JOB: Reproduce the listing lines verbatim, beginning with the line that contains "This screenshot has height=658, width=1362." and continuing through the line that contains "I will 88,1034.".

DATA SECTION:

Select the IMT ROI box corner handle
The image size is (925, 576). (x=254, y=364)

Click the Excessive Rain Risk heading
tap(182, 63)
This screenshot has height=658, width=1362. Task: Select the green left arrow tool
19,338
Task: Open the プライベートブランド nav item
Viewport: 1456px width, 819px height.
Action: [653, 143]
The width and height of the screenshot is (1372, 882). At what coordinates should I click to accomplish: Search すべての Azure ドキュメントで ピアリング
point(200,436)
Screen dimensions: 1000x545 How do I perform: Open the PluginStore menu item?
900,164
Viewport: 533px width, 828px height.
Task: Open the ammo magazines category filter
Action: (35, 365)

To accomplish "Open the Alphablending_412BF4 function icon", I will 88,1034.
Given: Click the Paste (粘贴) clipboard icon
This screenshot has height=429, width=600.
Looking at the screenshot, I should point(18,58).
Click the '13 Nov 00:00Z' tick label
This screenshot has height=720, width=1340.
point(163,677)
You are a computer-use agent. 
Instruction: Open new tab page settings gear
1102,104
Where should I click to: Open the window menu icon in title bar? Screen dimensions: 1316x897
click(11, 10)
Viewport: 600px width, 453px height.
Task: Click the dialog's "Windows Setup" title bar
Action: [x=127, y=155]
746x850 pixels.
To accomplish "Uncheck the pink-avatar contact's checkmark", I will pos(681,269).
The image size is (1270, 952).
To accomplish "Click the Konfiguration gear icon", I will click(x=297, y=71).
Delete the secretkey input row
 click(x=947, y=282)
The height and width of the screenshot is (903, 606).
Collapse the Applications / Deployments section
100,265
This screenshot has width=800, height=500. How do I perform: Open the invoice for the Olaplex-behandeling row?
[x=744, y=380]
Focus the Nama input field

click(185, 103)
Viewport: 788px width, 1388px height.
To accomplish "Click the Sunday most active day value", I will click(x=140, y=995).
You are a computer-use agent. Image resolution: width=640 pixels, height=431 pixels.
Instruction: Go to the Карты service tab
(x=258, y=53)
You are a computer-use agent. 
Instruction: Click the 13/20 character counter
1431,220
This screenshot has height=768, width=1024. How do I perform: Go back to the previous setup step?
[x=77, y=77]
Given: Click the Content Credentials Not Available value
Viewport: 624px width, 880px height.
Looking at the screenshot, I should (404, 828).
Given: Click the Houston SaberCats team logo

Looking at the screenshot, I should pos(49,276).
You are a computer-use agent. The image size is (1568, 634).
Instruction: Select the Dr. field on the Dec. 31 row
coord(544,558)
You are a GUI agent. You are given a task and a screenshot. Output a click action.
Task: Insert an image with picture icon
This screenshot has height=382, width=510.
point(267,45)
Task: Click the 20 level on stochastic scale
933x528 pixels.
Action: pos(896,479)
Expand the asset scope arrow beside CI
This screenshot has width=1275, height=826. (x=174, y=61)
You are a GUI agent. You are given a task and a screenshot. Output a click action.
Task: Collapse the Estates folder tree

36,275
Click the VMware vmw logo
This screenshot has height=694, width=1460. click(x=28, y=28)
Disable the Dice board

ANSWER:
This screenshot has height=658, width=1362. Task: Select the green left arrow tool
19,338
Task: Open the プライベートブランド nav item
Viewport: 1456px width, 819px height.
Action: [653, 143]
The width and height of the screenshot is (1372, 882). At what coordinates should I click to accomplish: Search すべての Azure ドキュメントで ピアリング
point(200,436)
Screen dimensions: 1000x545 How do I perform: Open the PluginStore menu item?
900,164
Viewport: 533px width, 828px height.
Task: Open the ammo magazines category filter
Action: (35, 365)

To accomplish "Open the Alphablending_412BF4 function icon", I will 88,1034.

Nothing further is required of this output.